Katib controller version:

harbor.xnunion.com/kubeflow/kubeflowkatib/katib-controller:v0.15.0

Katib Python SDK version:

Name: kubeflow-katib
Version: 0.15.0
Summary: Katib Python SDK for APIVersion v1beta1
Home-page: https://github.com/kubeflow/katib/tree/master/sdk/python/v1beta1
Author: Kubeflow Authors
Author-email: premnath.vel@gmail.com
License: Apache License Version 2.0
Location: /root/.local/lib/python3.8/site-packages
Requires: certifi, grpcio, kubernetes, protobuf, setuptools, six, urllib3
Required-by:

Kubernetes Python SDK version:

Name: kubernetes
Version: 23.6.0
Summary: Kubernetes python client
Home-page: https://github.com/kubernetes-client/python
Author: Kubernetes
Author-email:
License: Apache License Version 2.0
Location: /root/.local/lib/python3.8/site-packages
Requires: certifi, google-auth, python-dateutil, pyyaml, requests, requests-oauthlib, setuptools, six, urllib3, websocket-client
Required-by: kubeflow-katib
andreyvelich commented 1 month ago

RuntimeError: Failed to create Katib Experiment: default/tune-experiment

@Yumeka999 Please use the kubeflow namespace in your Katib Client as described in this getting started example: https://www.kubeflow.org/docs/components/katib/getting-started/#getting-started-with-katib-python-sdk. Since the namespace where you create Katib Experiments must have this label: katib.kubeflow.org/metrics-collector-injection: enabled. I will update the README instructions.

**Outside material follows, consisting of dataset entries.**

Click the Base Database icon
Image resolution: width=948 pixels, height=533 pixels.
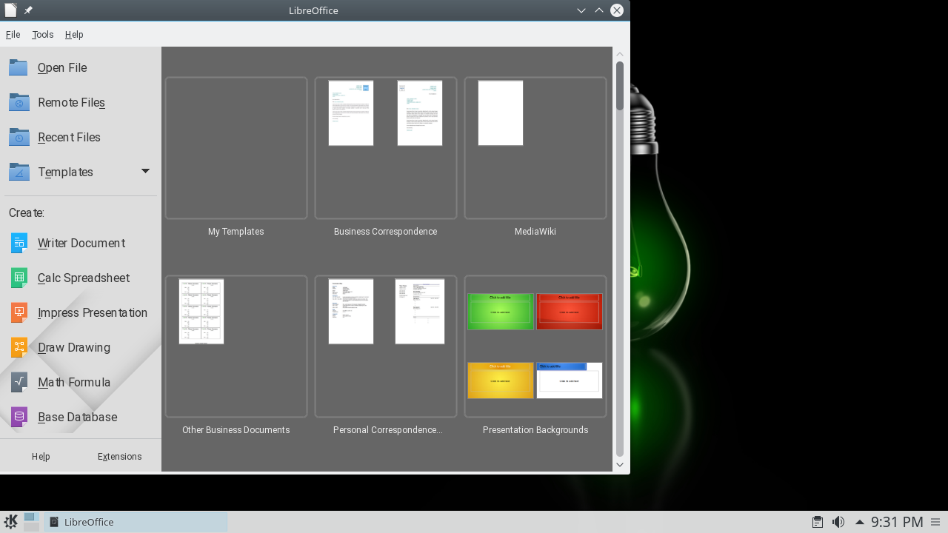[x=19, y=417]
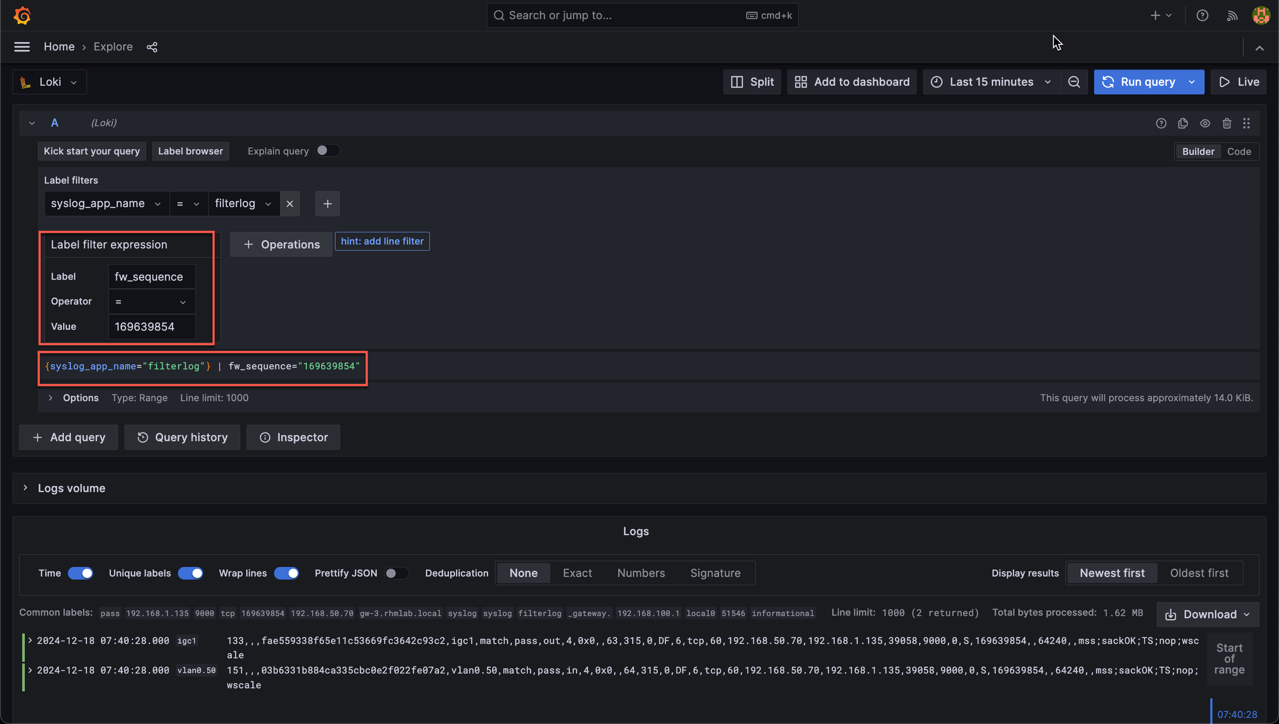Expand the Options section
Image resolution: width=1279 pixels, height=724 pixels.
click(50, 397)
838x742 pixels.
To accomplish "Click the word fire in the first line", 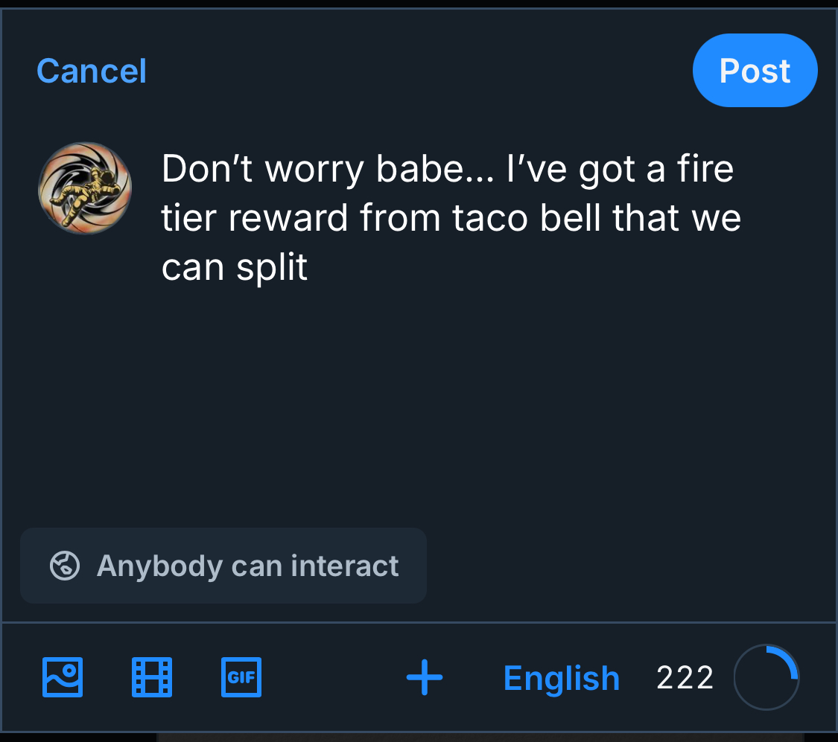I will (705, 169).
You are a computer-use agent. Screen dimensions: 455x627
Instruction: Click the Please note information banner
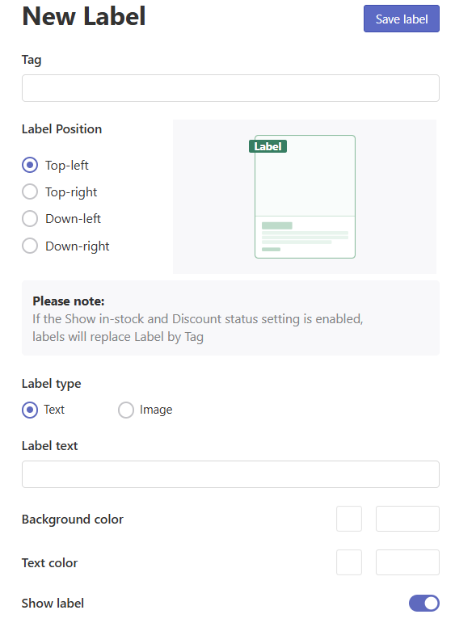[230, 318]
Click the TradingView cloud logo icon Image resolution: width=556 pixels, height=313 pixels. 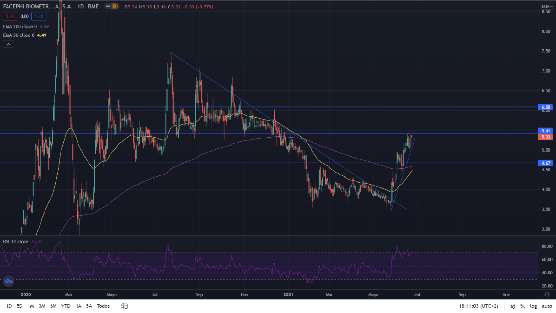point(8,281)
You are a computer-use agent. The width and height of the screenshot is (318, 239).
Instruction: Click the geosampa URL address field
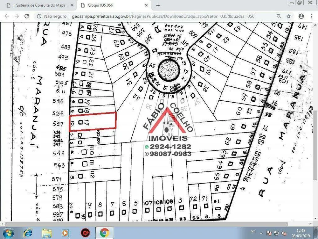[163, 16]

Yumeka999 commented 1 month ago

RuntimeError: Failed to create Katib Experiment: default/tune-experiment

@Yumeka999 Please use the kubeflow namespace in your Katib Client as described in this getting started example: https://www.kubeflow.org/docs/components/katib/getting-started/#getting-started-with-katib-python-sdk. Since the namespace where you create Katib Experiments must have this label: katib.kubeflow.org/metrics-collector-injection: enabled. I will update the README instructions.

It's error in kubeflow-katib==0.15.0, I find there not exists paramter namespace in the init() method ofclass KatibClient

andreyvelich commented 1 month ago

It's error in kubeflow-katib==0.15.0, I find there not exists paramter namespace in the init() method ofclass KatibClient

@Yumeka999 Please can you try to use Katib 0.17 and try this example: https://www.kubeflow.org/docs/components/katib/getting-started/#getting-started-with-katib-python-sdk

Yumeka999 commented 1 month ago

It's error in kubeflow-katib==0.15.0, I find there not exists paramter namespace in the init() method ofclass KatibClient

@Yumeka999 Please can you try to use Katib 0.17 and try this example: https://www.kubeflow.org/docs/components/katib/getting-started/#getting-started-with-katib-python-sdk

OK, Thank you